Sunday, November 14, 2010

The Year 2010 (Peak Oil) Problem

I needed something to read on the SkyTrain yesterday; how fortunate I was able to pick up a copy of the Georgia Straight right outside Columbia Station. What I found in there was one of the sort of articles that make me glad that I take the SkyTrain instead of a car - and since it's also available on the Straight's website, I don't have to stumble around describing it. It's about reaching for greater self-sufficiency - which is hardly something to scoff at, since everything you can make yourself frees up money you can spend on more important things, like pornography or booze that isn't bathtub gin - in the context of preparing for a post-peak oil world.

It's worthwhile to pursue, even if it's only for the immediate advantages it affords; if you can grow fresh vegetables in the comfort of your own home, why not? What concerns me is the direction from which I've seen the possibilities of peak oil approached in the past, the direction in which this article marches. How fortunate it comes out and says it right at the beginning.

"What if you woke up one day and found that the world as you knew it had ceased to exist?"

Well, that's an opener to get attention - but it almost made me stop reading the article from its sheer disingenuousness. Sure, peak oil is set to upend a great deal of the assumptions we take for granted today - but it's not Y2K. It's not an apocalypse in and of itself. It would not be a bolt from the blue; peak oil marks the beginning of constantly diminishing returns. It does not mean that the world has run out of oil. It is an event that can only be recognized in hindsight.

Perhaps in a post-peak oil society, surplus gas stations might be converted into covered markets. But an attendant wouldn't punch out one night and return the next only to find the tanks empty and the pumps ripped out.

So I can't get behind those who portray it in this way. The only person who could wake up to find that peak oil has made the familiar world cease to exist is Rip van Winkle; for the rest of us, if the worst forecasts are realized, it'll be a steady but gradual decline away from current standards of living - and with good cause.
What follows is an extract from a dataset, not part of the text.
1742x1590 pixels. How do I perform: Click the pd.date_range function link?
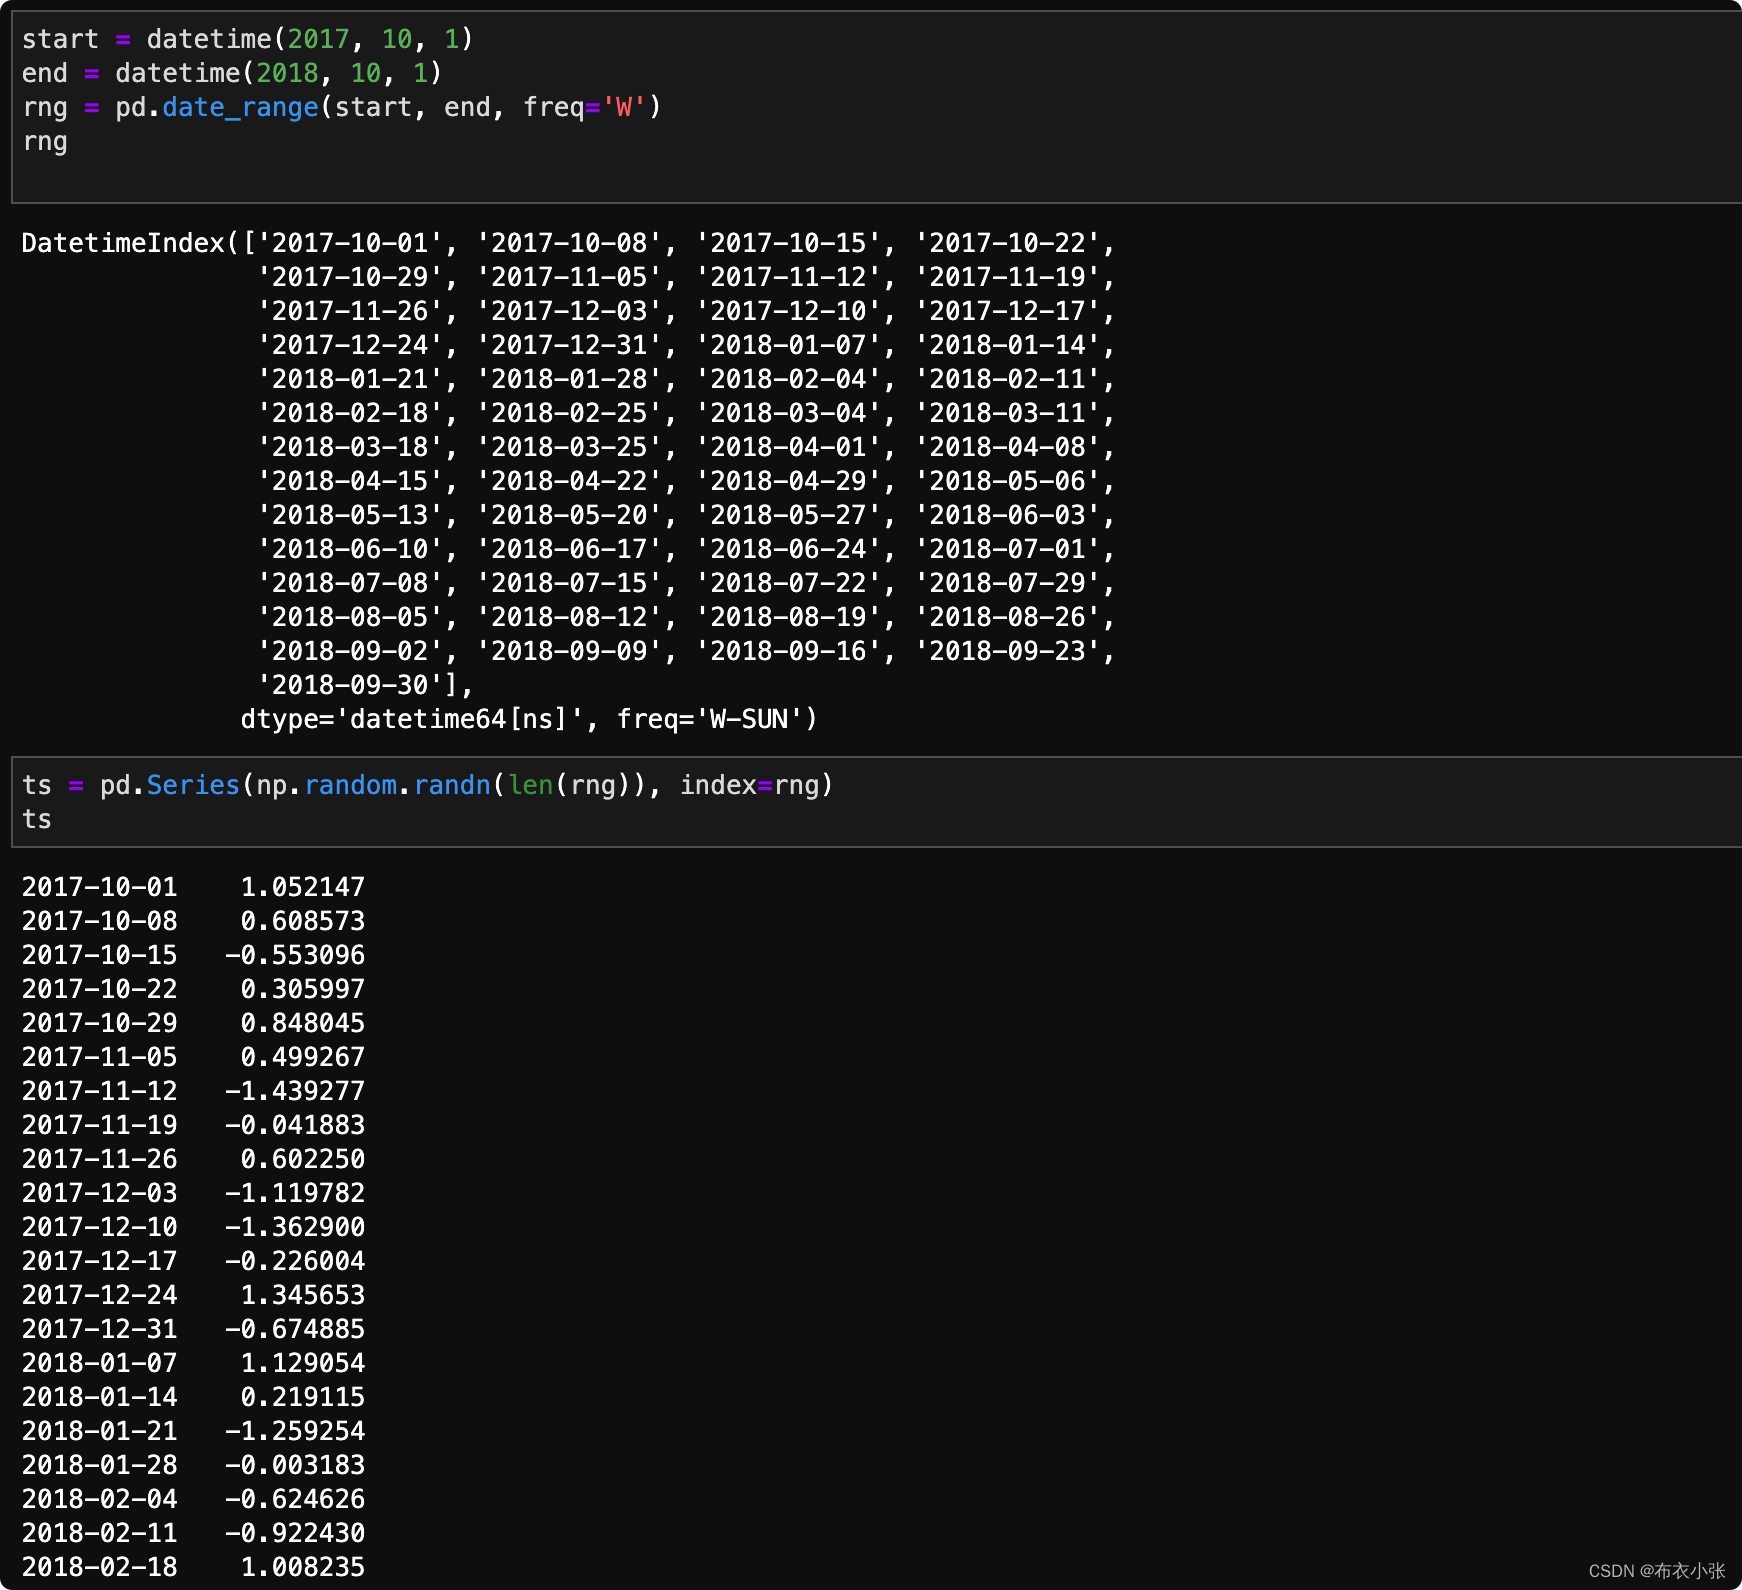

Over the last seventy years, North American society especially has been built on the assumption that energy would be cheap forever - and when those builders thought of energy, they probably thought of petroleum.

This temptation to spin an immediate apocalypse out of something that's manifestly gradual reminds me of another issue we're still dealing with now, actually; the "forecasts" of global cooling back in the 1970s and suggestions that we were on the cusp of a new Ice Age. I've never found any official studies from the time that actually suggested this; everything I've found suggests that the "global cooling" meme was spread mostly by the news media, with people latching onto it from there. Today, our cognitive ecology is filled with its spores.

There's a very thin line to be walked in situations like this. It never pays to be too strident and assured when you're dealing with a complex event still a ways off from the present day. Just look at Y2K.